Codegen design choices driven by review feedback collected across all 513 base PRs against feat/torch-codegen:

  • Canonical names only. ATen overload-name suffixes (_grad_input, _outtensor, _n_scalar, _values, _x, _l, _q, _u, _output) no longer leak into InfiniOps class names. Multiple ATen overloads of the same base op share a single class, with overloaded operator() methods.
  • Visible scalars are members. Every visible non-tensor parameter (scalars, strings, vectors) is stored as a base-class member initialized from the constructor argument, alongside the existing tensor-metadata members.
  • Default-valued non-optional params are exposed. bool upper, bool transpose, bool unitriangular (triangular_solve), int diagonal (triu), str ord (linalg_matrix_norm), int n on the chebyshev/hermite polynomial families, etc. are no longer hidden because they have an ATen default — they are now visible in the generated operator() and forwarded to ATen.

Motivation

Replaces 500+ hand-written src/base/<op>.h headers with a single declarative pipeline driven from PyTorch's schema. Each commit is single-purpose and individually passes ruff check, ruff format --check, and clang-format (version 21).
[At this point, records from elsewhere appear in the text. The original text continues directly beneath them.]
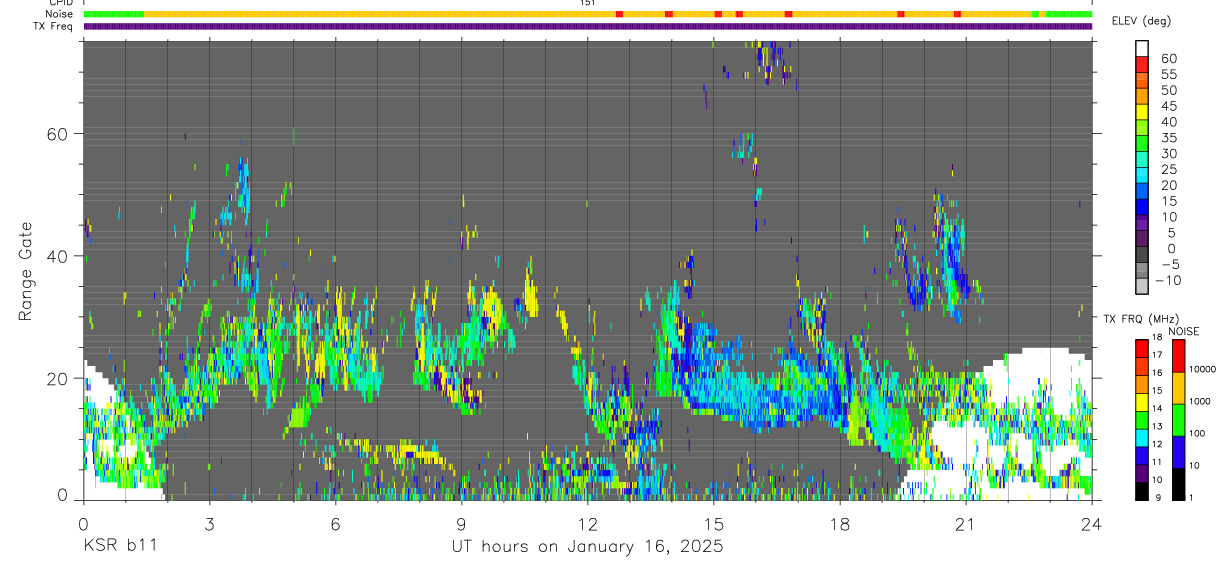Click the Range Gate axis title
This screenshot has height=567, width=1228.
click(26, 271)
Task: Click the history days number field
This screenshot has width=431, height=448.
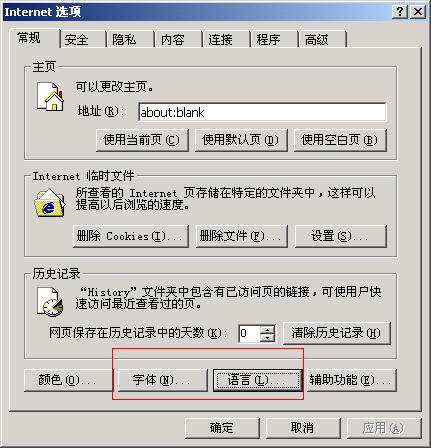Action: point(249,333)
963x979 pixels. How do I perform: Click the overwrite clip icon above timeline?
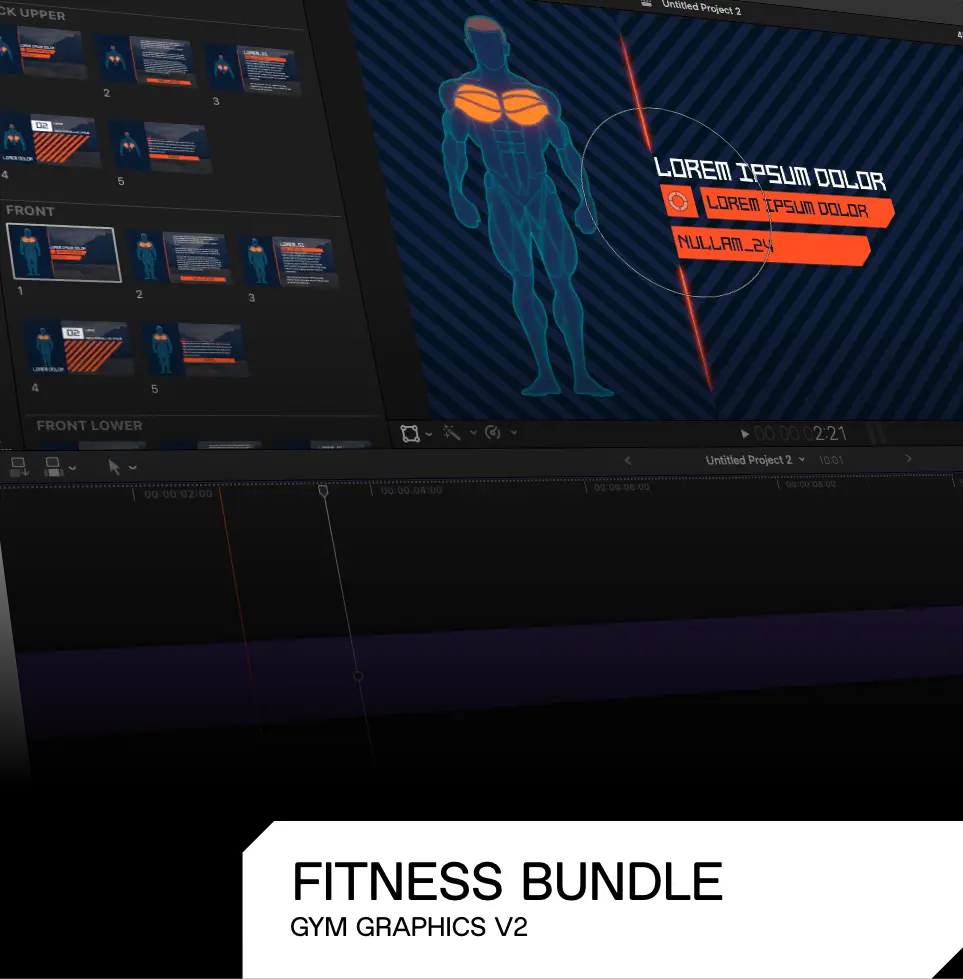pyautogui.click(x=54, y=466)
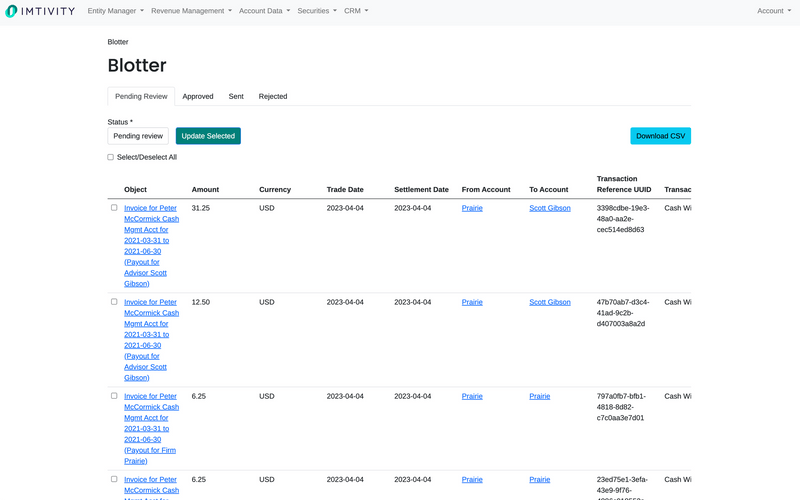Select the Pending Review tab
800x500 pixels.
(141, 97)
The previous iteration (feat/torch-codegen-legacy, preserved on the remote) generated suffixed names that reviewers consistently flagged as bad public API (per inline comments on PRs #280, #283-#290, #509, #563-#589). It also hid semantically critical parameters and did not store scalars as members, requiring hand-written corrections in every base PR. This refactor moves those corrections into the codegen itself, so future regenerations produce the reviewer-preferred shape directly. The 77 PRs that were for non-canonical overload names have been closed; the remaining 333 keep + 103 promote PRs have their content regenerated to match the new codegen output.

Closes #

Type of Change

  • feat — new feature / new operator / new platform
    N/A: fix — this is a feature PR rather than a bug-fix-only PR.
    N/A: perf — no runtime hot-path performance change is intended.
    N/A: refactor — the primary change is generated PyTorch backend support.
    N/A: test — this PR adds tests, but it is not a test-only PR.
    N/A: docs — documentation-only PR does not apply.
  • build / ci — build system or CI configuration
    N/A: chore — tooling-only PR does not apply.
    N/A: Breaking change (requires a ! in the Conventional Commits prefix or a BREAKING CHANGE: footer).

Platforms Affected

  • CPU (WITH_CPU)
  • NVIDIA (WITH_NVIDIA)
  • Iluvatar (WITH_ILUVATAR)
  • MetaX (WITH_METAX)
  • Cambricon (WITH_CAMBRICON)
  • Moore (WITH_MOORE)
  • Ascend (WITH_ASCEND)
  • PyTorch C++ bindings (WITH_TORCH)
  • Build system / CMake / CI
  • Python bindings / user-facing API

Test Results on Supported Platforms

All supported platforms were validated with the direct profile. The generated PyTorch backend tests are included in the collected pytest set on every platform below.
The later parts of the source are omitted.